The neurobiological basis of bias and disengagement;
Two neurotransmitter mechanisms implicated in visual spatial attention.

For the development of beter pharmacological treatment of various pathologies
in which attention and impulsivity are
implicated, such as ADHD, it is crucial to gain knowledge about the
neurobiological basis.
Two neurobiological mechanisms are implicated in visuospatial attention, bias
and disengagement. bias refers to increased sensory information processing due
to the orientation of attention. Disengagement refers to the interruption of
that attentional set, making processing of non attended stimuli possible. The
dominant theory posits that bias rests on cholinergic functioning and
disengagement depends on noradrenergic functioning. Results of pharmacological
research are inconsistent and suggest the opposite. In this research, an
alternative model which states the opposite of the dominant model but accounts
beter for pharmacological results is proposed and evaluated.
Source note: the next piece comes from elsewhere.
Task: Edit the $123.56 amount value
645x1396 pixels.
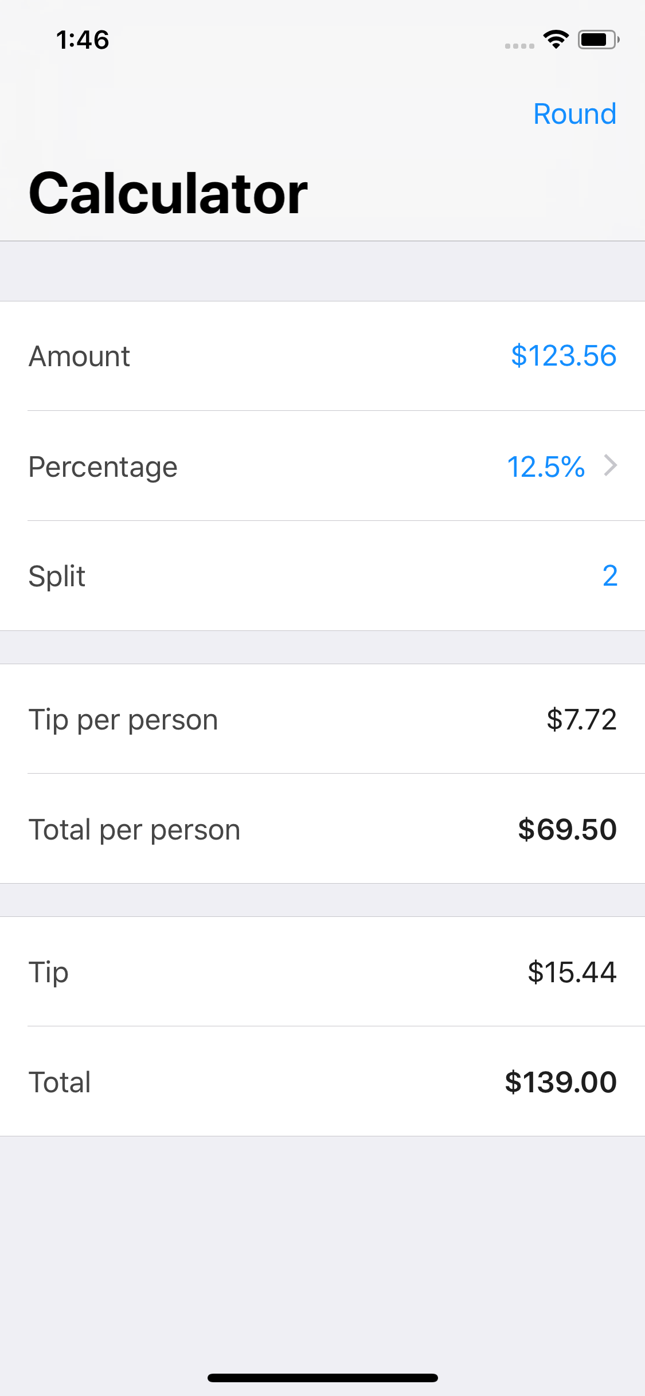Action: [563, 356]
The goal of the current investigation is to test a new model that accounts
better for results of pharmacological research. This model states that the
cholinergic system underlies disengagement, and that the noradrenergic system
underlies bias. Two assumptions are made in this model: 1) Two opposing
mechanisms underlie bias and disengagement, 2) Sedators impair but do not
enhance these mechanisms, and stimulants do the exact opposite.

Two drugs, Clonidine and Mecamylamine are used to selectively inhibit activity
in respectively the noradrenergic or the cholinergic system. In line with the
new model, it is expected that noradrenergic inhibition, in contrast to
cholinergic inhibition, results in a decrease in bias. Likewise it is expected
that cholinergic inhibition, but not noradrenergic inhibition, results in an
impairment of disengagement.

In this research, explicit reference to brainactivity indices is made which is
necessary since disengagement and biasmechanisms are not dissociable in only
behavior measures.

A double blind placebocontrolled, crossover design will be incorporated in
which the order of the conditions (placebo, clonidine, mecamylamine) and of the
computertasks (Visual Spatial Cuing task and Stop task) are counterbalanced
across participants.

Two pilots are envisaged, one pilot is aimed on veryfing the ERPs in the
computertasks, the other pilot's aim is to estimate the least sufficient dose
for mecamylamine to render an effect in our paradigm.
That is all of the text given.